Ideal humidity: 50-80%

Watch for — Drying out: Even brief drought kills the delicate stolons; keep the medium permanently saturated using the tray method.

The watering schedule, season by season

Utricularia subulata is a bog plant adapted to nutrient-poor wet ground — it must sit in a tray of pure water and must never get tap water or fertiliser. The base rhythm for utricularia subulata is keep constantly wet to waterlogged; stand in 1-2 cm of water at all times, but the real interval moves with the season, the light and the pot — so treat the figures below as a starting point and always confirm with the plant itself.

Tray method with rainwater, distilled or RO water only. This bog species never wants to dry out — the soil should stay saturated year-round in warm conditions.

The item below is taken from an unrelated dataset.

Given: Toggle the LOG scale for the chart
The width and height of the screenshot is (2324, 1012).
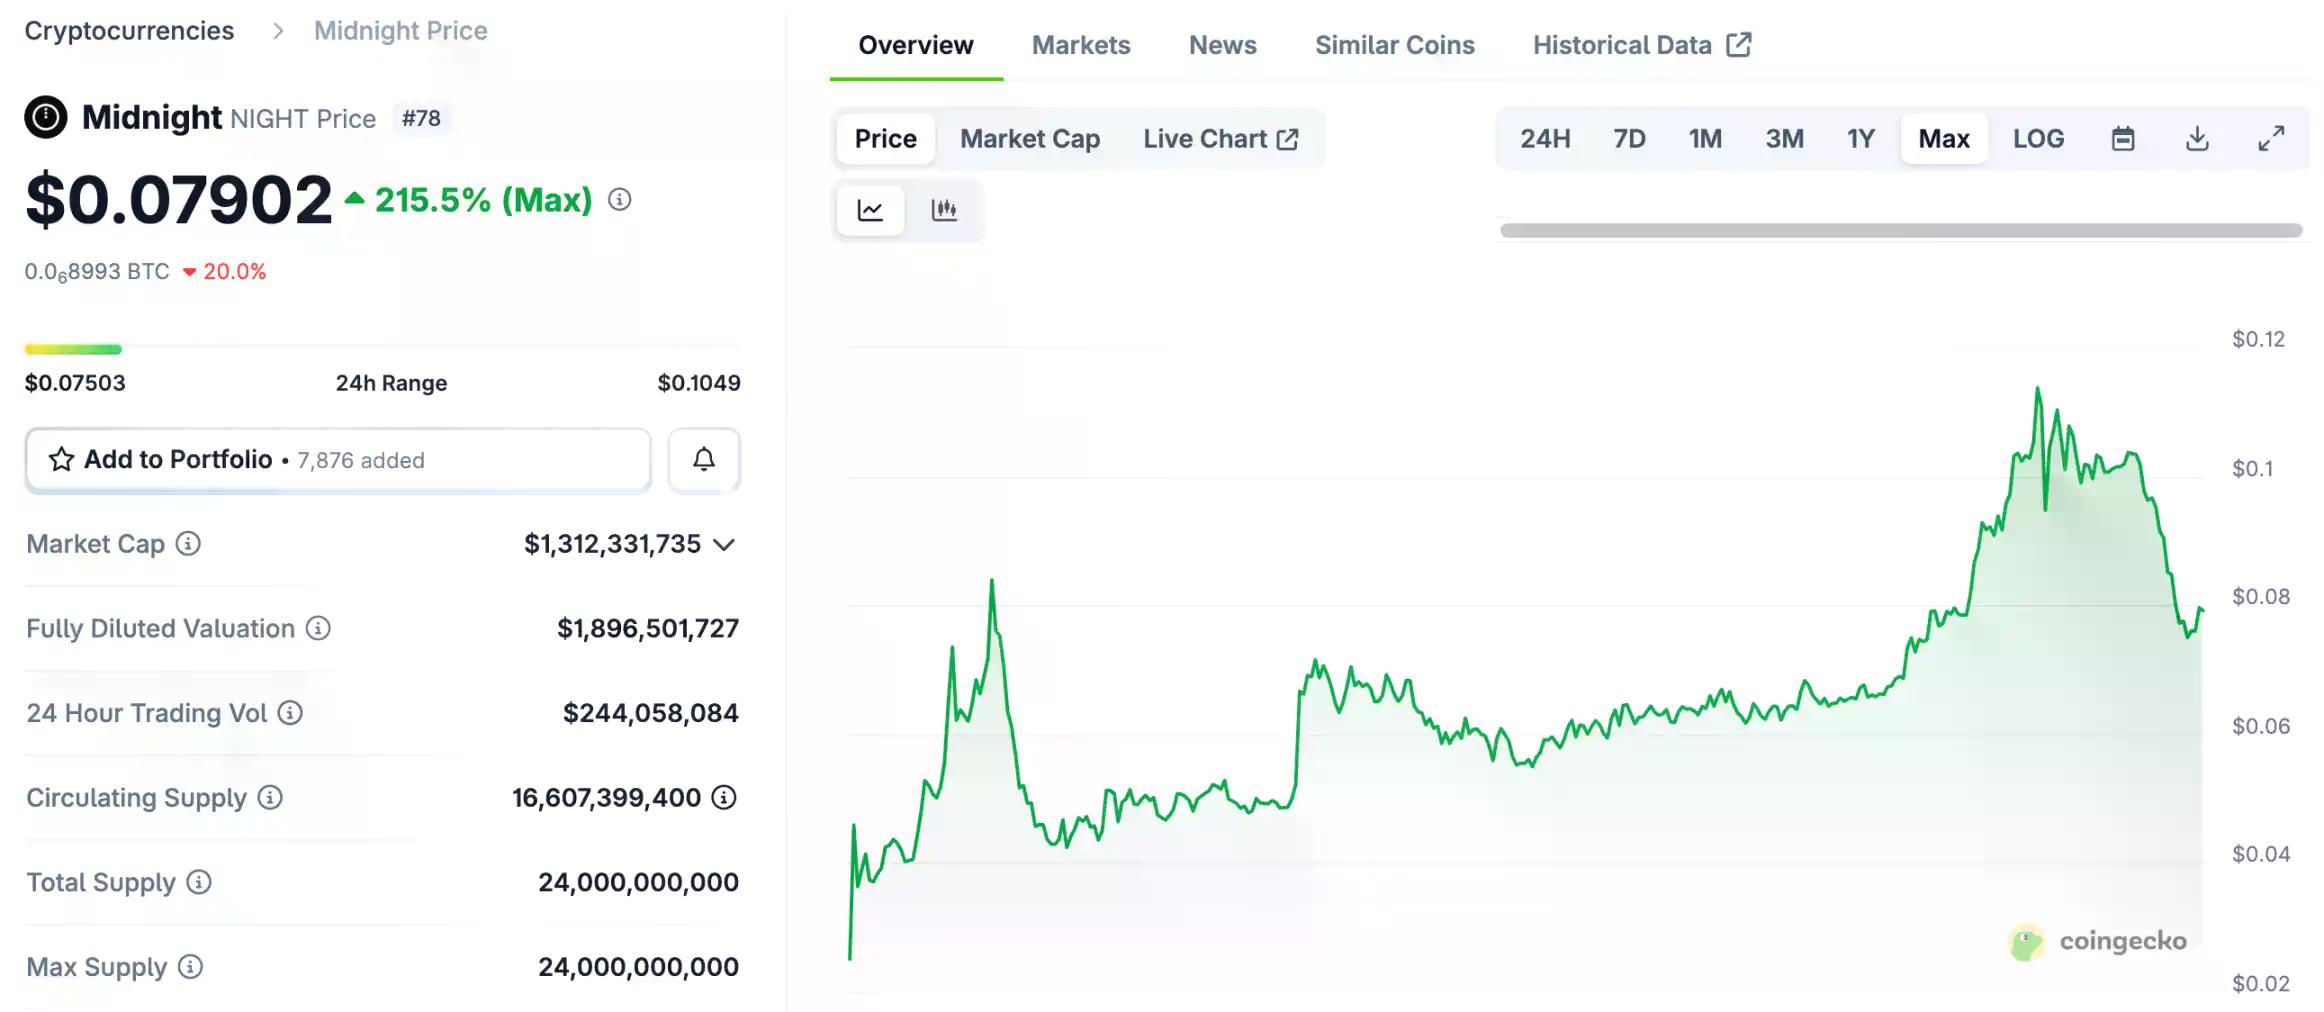Looking at the screenshot, I should [x=2038, y=138].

Want this turned into a live reminder that adjusts to your home and the weather? The Growli watering calculator takes your pot size, light and season and returns a starting interval for utricularia subulata in seconds.

How to tell utricularia subulata needs water

A calendar is the worst way to water utricularia subulata. Check the plant and the soil instead — for this species, look for these signals in order:

The most reliable single check is the first one on that list. When two signals agree, water; when they disagree, wait a day and look again — under-watering utricularia subulata for a day is almost always safer than over-watering it.

Overwatering vs underwatering utricularia subulata

The two failure modes can look alike at a glance, so check the soil weight and wetness before you decide. For utricularia subulata specifically:

Signs you are overwatering

Signs you are underwatering

Tap or bottled mineral water kills utricularia subulata. Its roots cannot handle dissolved minerals — only rain, distilled, or reverse-osmosis water will do.

Water quality notes

Only rainwater, distilled or reverse-osmosis water — never tap, mineral or softened water. This is the single most important rule for utricularia subulata.

Seasonal and environmental adjusters

Every figure above shifts with the conditions in your home. For utricularia subulata, the levers that matter most are:

Pot choice is part of this too — work out the right size with the pot size calculator, since a pot that is too big stays wet long enough to rot the roots of utricularia subulata.

Utricularia subulata watering — frequently asked questions

How often should I water utricularia subulata?

Water utricularia subulata keep constantly wet to waterlogged; stand in 1-2 cm of water at all times. Spring and summer: keep the pot standing in 1-2 cm of distilled or rainwater at all times; top the tray up as it is taken up. Winter: keep just damp, not flooded — many temperate carnivores need a cool dormancy with far less water.

How do I know when utricularia subulata needs water?

The tray has run dry (during active growth it should rarely be empty). The peat-based medium feels dry rather than wet. Traps or pitchers shrivel or fail to form. The single most reliable test for utricularia subulata is the first signal on that list — checking the soil or the plant directly always beats watering by the calendar.

What does an overwatered utricularia subulata look like?

Blackening traps or pitchers from stagnant, warm, mineral-laden water. Rotting crown if kept warm and flooded through winter dormancy. Tap or bottled mineral water kills utricularia subulata. Its roots cannot handle dissolved minerals — only rain, distilled, or reverse-osmosis water will do.

What are the signs of an underwatered utricularia subulata?

Traps go limp and brown; pitchers dry up. The medium dries out and the plant collapses quickly.

Can I use tap water on utricularia subulata?

Only rainwater, distilled or reverse-osmosis water — never tap, mineral or softened water. This is the single most important rule for utricularia subulata.